Work to complete:
Output the lines below as a Markdown table with the columns Row and Line, numbering each line and omitting blank ones.

___ Records shown ___

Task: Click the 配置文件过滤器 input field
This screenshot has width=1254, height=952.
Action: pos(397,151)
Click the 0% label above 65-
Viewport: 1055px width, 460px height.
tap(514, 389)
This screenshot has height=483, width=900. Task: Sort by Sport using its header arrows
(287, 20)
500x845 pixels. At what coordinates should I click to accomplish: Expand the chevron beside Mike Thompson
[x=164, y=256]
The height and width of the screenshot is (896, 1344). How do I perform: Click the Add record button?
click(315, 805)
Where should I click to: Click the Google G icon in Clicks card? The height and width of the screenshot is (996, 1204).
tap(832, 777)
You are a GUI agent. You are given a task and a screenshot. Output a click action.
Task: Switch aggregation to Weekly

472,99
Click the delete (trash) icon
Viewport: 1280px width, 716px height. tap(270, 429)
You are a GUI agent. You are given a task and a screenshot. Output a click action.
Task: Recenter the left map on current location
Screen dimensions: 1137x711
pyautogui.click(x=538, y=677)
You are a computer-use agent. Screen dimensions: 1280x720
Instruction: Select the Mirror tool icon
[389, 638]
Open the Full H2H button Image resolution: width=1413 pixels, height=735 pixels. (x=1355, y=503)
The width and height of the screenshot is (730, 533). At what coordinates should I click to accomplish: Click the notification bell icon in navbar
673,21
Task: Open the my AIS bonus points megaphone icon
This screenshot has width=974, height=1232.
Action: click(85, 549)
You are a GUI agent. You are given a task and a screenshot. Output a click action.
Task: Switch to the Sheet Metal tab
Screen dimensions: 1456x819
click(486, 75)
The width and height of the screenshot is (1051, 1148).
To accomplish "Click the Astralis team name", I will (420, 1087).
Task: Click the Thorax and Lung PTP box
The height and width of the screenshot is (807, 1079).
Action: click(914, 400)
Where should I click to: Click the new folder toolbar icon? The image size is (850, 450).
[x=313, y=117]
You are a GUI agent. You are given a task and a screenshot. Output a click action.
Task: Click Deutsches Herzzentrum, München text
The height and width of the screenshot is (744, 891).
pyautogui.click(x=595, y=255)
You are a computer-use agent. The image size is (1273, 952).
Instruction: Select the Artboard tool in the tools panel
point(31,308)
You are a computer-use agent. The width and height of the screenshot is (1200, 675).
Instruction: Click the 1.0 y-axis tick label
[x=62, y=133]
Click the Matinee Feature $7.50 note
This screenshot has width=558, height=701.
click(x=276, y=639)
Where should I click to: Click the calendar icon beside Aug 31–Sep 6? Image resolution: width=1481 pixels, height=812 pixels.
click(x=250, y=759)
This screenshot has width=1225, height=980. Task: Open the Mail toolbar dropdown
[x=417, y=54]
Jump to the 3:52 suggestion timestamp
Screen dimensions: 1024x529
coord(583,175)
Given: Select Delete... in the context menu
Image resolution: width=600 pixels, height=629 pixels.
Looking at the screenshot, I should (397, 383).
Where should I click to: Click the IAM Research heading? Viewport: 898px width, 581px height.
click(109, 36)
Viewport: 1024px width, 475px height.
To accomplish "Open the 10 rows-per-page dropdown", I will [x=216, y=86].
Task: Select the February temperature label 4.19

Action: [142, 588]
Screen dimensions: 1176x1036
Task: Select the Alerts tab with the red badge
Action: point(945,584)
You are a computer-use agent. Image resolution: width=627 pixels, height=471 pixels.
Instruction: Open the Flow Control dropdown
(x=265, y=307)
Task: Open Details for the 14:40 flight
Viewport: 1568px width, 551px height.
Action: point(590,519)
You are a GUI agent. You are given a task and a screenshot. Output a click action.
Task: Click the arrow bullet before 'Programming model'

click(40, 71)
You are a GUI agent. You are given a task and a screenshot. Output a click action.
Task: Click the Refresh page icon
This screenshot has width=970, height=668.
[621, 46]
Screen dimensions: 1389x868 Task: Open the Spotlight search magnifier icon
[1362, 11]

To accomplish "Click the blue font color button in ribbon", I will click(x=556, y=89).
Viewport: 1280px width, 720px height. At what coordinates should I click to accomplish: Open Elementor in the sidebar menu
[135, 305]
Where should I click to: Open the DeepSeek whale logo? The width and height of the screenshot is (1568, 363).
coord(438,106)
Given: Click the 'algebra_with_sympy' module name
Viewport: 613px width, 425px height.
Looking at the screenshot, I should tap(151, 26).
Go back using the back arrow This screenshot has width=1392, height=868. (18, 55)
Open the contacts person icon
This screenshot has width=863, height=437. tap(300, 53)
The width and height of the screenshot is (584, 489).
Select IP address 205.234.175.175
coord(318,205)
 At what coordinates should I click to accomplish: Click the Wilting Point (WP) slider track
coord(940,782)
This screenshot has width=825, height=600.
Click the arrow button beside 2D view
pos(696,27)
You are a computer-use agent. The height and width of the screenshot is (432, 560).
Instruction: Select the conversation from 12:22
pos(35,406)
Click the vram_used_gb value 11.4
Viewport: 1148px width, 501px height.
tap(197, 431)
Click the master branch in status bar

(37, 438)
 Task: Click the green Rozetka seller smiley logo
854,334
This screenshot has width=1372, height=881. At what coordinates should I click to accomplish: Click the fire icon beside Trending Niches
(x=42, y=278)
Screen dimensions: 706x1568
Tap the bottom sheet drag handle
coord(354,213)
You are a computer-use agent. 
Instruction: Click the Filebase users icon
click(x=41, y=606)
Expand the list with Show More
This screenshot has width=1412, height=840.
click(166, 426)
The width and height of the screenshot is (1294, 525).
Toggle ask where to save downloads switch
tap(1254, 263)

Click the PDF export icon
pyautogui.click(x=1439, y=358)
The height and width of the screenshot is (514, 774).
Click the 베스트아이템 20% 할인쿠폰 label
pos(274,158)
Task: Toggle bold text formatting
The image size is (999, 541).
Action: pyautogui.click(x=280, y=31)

___

Complete response:
| Row | Line |
|---|---|
| 1 | Task: Click the 配置文件过滤器 input field |
| 2 | This screenshot has width=1254, height=952. |
| 3 | Action: pos(397,151) |
| 4 | Click the 0% label above 65- |
| 5 | Viewport: 1055px width, 460px height. |
| 6 | tap(514, 389) |
| 7 | This screenshot has height=483, width=900. Task: Sort by Sport using its header arrows |
| 8 | (287, 20) |
| 9 | 500x845 pixels. At what coordinates should I click to accomplish: Expand the chevron beside Mike Thompson |
| 10 | [x=164, y=256] |
| 11 | The height and width of the screenshot is (896, 1344). How do I perform: Click the Add record button? |
| 12 | click(315, 805) |
| 13 | Where should I click to: Click the Google G icon in Clicks card? The height and width of the screenshot is (996, 1204). |
| 14 | tap(832, 777) |
| 15 | You are a GUI agent. You are given a task and a screenshot. Output a click action. |
| 16 | Task: Switch aggregation to Weekly |
| 17 | 472,99 |
| 18 | Click the delete (trash) icon |
| 19 | Viewport: 1280px width, 716px height. tap(270, 429) |
| 20 | You are a GUI agent. You are given a task and a screenshot. Output a click action. |
| 21 | Task: Recenter the left map on current location |
| 22 | Screen dimensions: 1137x711 |
| 23 | pyautogui.click(x=538, y=677) |
| 24 | You are a computer-use agent. Screen dimensions: 1280x720 |
| 25 | Instruction: Select the Mirror tool icon |
| 26 | [389, 638] |
| 27 | Open the Full H2H button Image resolution: width=1413 pixels, height=735 pixels. (x=1355, y=503) |
| 28 | The width and height of the screenshot is (730, 533). At what coordinates should I click to accomplish: Click the notification bell icon in navbar |
| 29 | 673,21 |
| 30 | Task: Open the my AIS bonus points megaphone icon |
| 31 | This screenshot has width=974, height=1232. |
| 32 | Action: click(85, 549) |
| 33 | You are a GUI agent. You are given a task and a screenshot. Output a click action. |
| 34 | Task: Switch to the Sheet Metal tab |
| 35 | Screen dimensions: 1456x819 |
| 36 | click(486, 75) |
| 37 | The width and height of the screenshot is (1051, 1148). |
| 38 | To accomplish "Click the Astralis team name", I will (420, 1087). |
| 39 | Task: Click the Thorax and Lung PTP box |
| 40 | The height and width of the screenshot is (807, 1079). |
| 41 | Action: click(914, 400) |
| 42 | Where should I click to: Click the new folder toolbar icon? The image size is (850, 450). |
| 43 | [x=313, y=117] |
| 44 | You are a GUI agent. You are given a task and a screenshot. Output a click action. |
| 45 | Task: Click Deutsches Herzzentrum, München text |
| 46 | The height and width of the screenshot is (744, 891). |
| 47 | pyautogui.click(x=595, y=255) |
| 48 | You are a computer-use agent. The image size is (1273, 952). |
| 49 | Instruction: Select the Artboard tool in the tools panel |
| 50 | point(31,308) |
| 51 | You are a computer-use agent. The width and height of the screenshot is (1200, 675). |
| 52 | Instruction: Click the 1.0 y-axis tick label |
| 53 | [x=62, y=133] |
| 54 | Click the Matinee Feature $7.50 note |
| 55 | This screenshot has width=558, height=701. |
| 56 | click(x=276, y=639) |
| 57 | Where should I click to: Click the calendar icon beside Aug 31–Sep 6? Image resolution: width=1481 pixels, height=812 pixels. |
| 58 | click(x=250, y=759) |
| 59 | This screenshot has width=1225, height=980. Task: Open the Mail toolbar dropdown |
| 60 | [x=417, y=54] |
| 61 | Jump to the 3:52 suggestion timestamp |
| 62 | Screen dimensions: 1024x529 |
| 63 | coord(583,175) |
| 64 | Given: Select Delete... in the context menu |
| 65 | Image resolution: width=600 pixels, height=629 pixels. |
| 66 | Looking at the screenshot, I should (397, 383). |
| 67 | Where should I click to: Click the IAM Research heading? Viewport: 898px width, 581px height. |
| 68 | click(109, 36) |
| 69 | Viewport: 1024px width, 475px height. |
| 70 | To accomplish "Open the 10 rows-per-page dropdown", I will [x=216, y=86]. |
| 71 | Task: Select the February temperature label 4.19 |
| 72 | Action: [142, 588] |
| 73 | Screen dimensions: 1176x1036 |
| 74 | Task: Select the Alerts tab with the red badge |
| 75 | Action: point(945,584) |
| 76 | You are a computer-use agent. Image resolution: width=627 pixels, height=471 pixels. |
| 77 | Instruction: Open the Flow Control dropdown |
| 78 | (x=265, y=307) |
| 79 | Task: Open Details for the 14:40 flight |
| 80 | Viewport: 1568px width, 551px height. |
| 81 | Action: point(590,519) |
| 82 | You are a GUI agent. You are given a task and a screenshot. Output a click action. |
| 83 | Task: Click the arrow bullet before 'Programming model' |
| 84 | click(40, 71) |
| 85 | You are a GUI agent. You are given a task and a screenshot. Output a click action. |
| 86 | Task: Click the Refresh page icon |
| 87 | This screenshot has width=970, height=668. |
| 88 | [621, 46] |
| 89 | Screen dimensions: 1389x868 Task: Open the Spotlight search magnifier icon |
| 90 | [1362, 11] |
| 91 | To accomplish "Click the blue font color button in ribbon", I will click(x=556, y=89). |
| 92 | Viewport: 1280px width, 720px height. At what coordinates should I click to accomplish: Open Elementor in the sidebar menu |
| 93 | [135, 305] |
| 94 | Where should I click to: Open the DeepSeek whale logo? The width and height of the screenshot is (1568, 363). |
| 95 | coord(438,106) |
| 96 | Given: Click the 'algebra_with_sympy' module name |
| 97 | Viewport: 613px width, 425px height. |
| 98 | Looking at the screenshot, I should tap(151, 26). |
| 99 | Go back using the back arrow This screenshot has width=1392, height=868. (18, 55) |
| 100 | Open the contacts person icon |
| 101 | This screenshot has width=863, height=437. tap(300, 53) |
| 102 | The width and height of the screenshot is (584, 489). |
| 103 | Select IP address 205.234.175.175 |
| 104 | coord(318,205) |
| 105 |  At what coordinates should I click to accomplish: Click the Wilting Point (WP) slider track |
| 106 | coord(940,782) |
| 107 | This screenshot has width=825, height=600. |
| 108 | Click the arrow button beside 2D view |
| 109 | pos(696,27) |
| 110 | You are a computer-use agent. The height and width of the screenshot is (432, 560). |
| 111 | Instruction: Select the conversation from 12:22 |
| 112 | pos(35,406) |
| 113 | Click the vram_used_gb value 11.4 |
| 114 | Viewport: 1148px width, 501px height. |
| 115 | tap(197, 431) |
| 116 | Click the master branch in status bar |
| 117 | (37, 438) |
| 118 |  Task: Click the green Rozetka seller smiley logo |
| 119 | 854,334 |
| 120 | This screenshot has width=1372, height=881. At what coordinates should I click to accomplish: Click the fire icon beside Trending Niches |
| 121 | (x=42, y=278) |
| 122 | Screen dimensions: 706x1568 |
| 123 | Tap the bottom sheet drag handle |
| 124 | coord(354,213) |
| 125 | You are a computer-use agent.  |
| 126 | Instruction: Click the Filebase users icon |
| 127 | click(x=41, y=606) |
| 128 | Expand the list with Show More |
| 129 | This screenshot has width=1412, height=840. |
| 130 | click(166, 426) |
| 131 | The width and height of the screenshot is (1294, 525). |
| 132 | Toggle ask where to save downloads switch |
| 133 | tap(1254, 263) |
| 134 | Click the PDF export icon |
| 135 | pyautogui.click(x=1439, y=358) |
| 136 | The height and width of the screenshot is (514, 774). |
| 137 | Click the 베스트아이템 20% 할인쿠폰 label |
| 138 | pos(274,158) |
| 139 | Task: Toggle bold text formatting |
| 140 | The image size is (999, 541). |
| 141 | Action: pyautogui.click(x=280, y=31) |